TAUE: Training-free Noise Transplant and Cultivation Diffusion Model¶

Basic Information¶

Conference: CVPR2026 arXiv: 2511.02580 Code: Not released Area: Image Generation Keywords: Layered image generation, diffusion models, training-free, latent space transplantation, cross-layer attention

TL;DR¶

TAUE proposes a training-free layered image generation framework that "transplants" intermediate denoising latents into the initial noise of a new generation process, combined with cross-layer attention sharing, to achieve consistent three-layer generation of foreground, background, and composite images — matching or surpassing fine-tuning-based methods.

Background & Motivation¶

Text-to-image diffusion models (e.g., SDXL) can generate high-quality images, but their outputs are always single-layer flat images where foreground and background are inseparable.
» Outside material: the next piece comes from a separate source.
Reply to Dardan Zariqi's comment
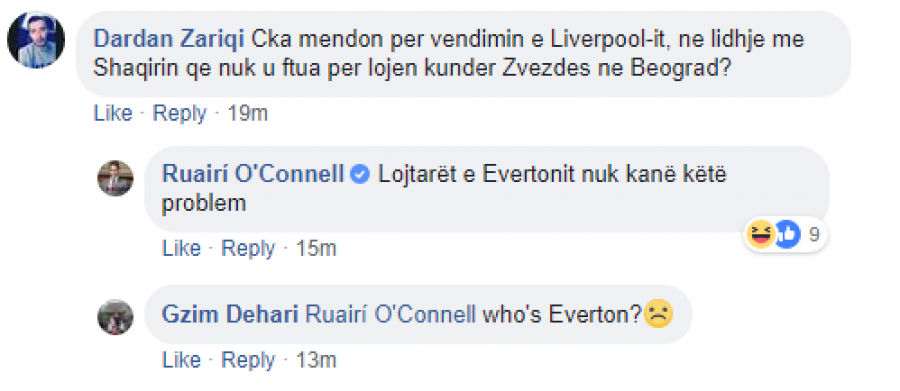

In professional design, animation, and advertising, the lack of layer-wise control is a critical bottleneck, forcing practitioners to manually segment and retouch results.

Existing layered generation methods fall into two categories:

Fine-tuning methods (LayerDiffuse, ART, etc.): Jointly denoise multiple layers using mask or alpha-channel autoencoders, but rely on large-scale proprietary datasets; high training cost and data inaccessibility limit reproducibility.

Training-free methods (Alfie, etc.): Can only generate isolated foregrounds without corresponding backgrounds — a partial solution at best.

Core Problem: How can foreground, background, and composite images be generated simultaneously — without fine-tuning or additional data — while maintaining spatial and semantic consistency across all three layers?

Method¶

Overall Architecture¶

TAUE is built on a Latent Diffusion Model (LDM) and operates in three stages:

Foreground Generation: Generates a foreground object \(I_{\text{fg}}\) against a uniform background, while extracting intermediate latents \(L_{\text{fg}}\).
Composite Generation: Transplants \(L_{\text{fg}}\) into new initial noise to generate the composite scene \(I_{\text{all}}\), while extracting background latents \(L_{\text{bg}}\).
Background Generation: Transplants \(L_{\text{bg}}\) into the background region to generate the standalone background \(I_{\text{bg}}\).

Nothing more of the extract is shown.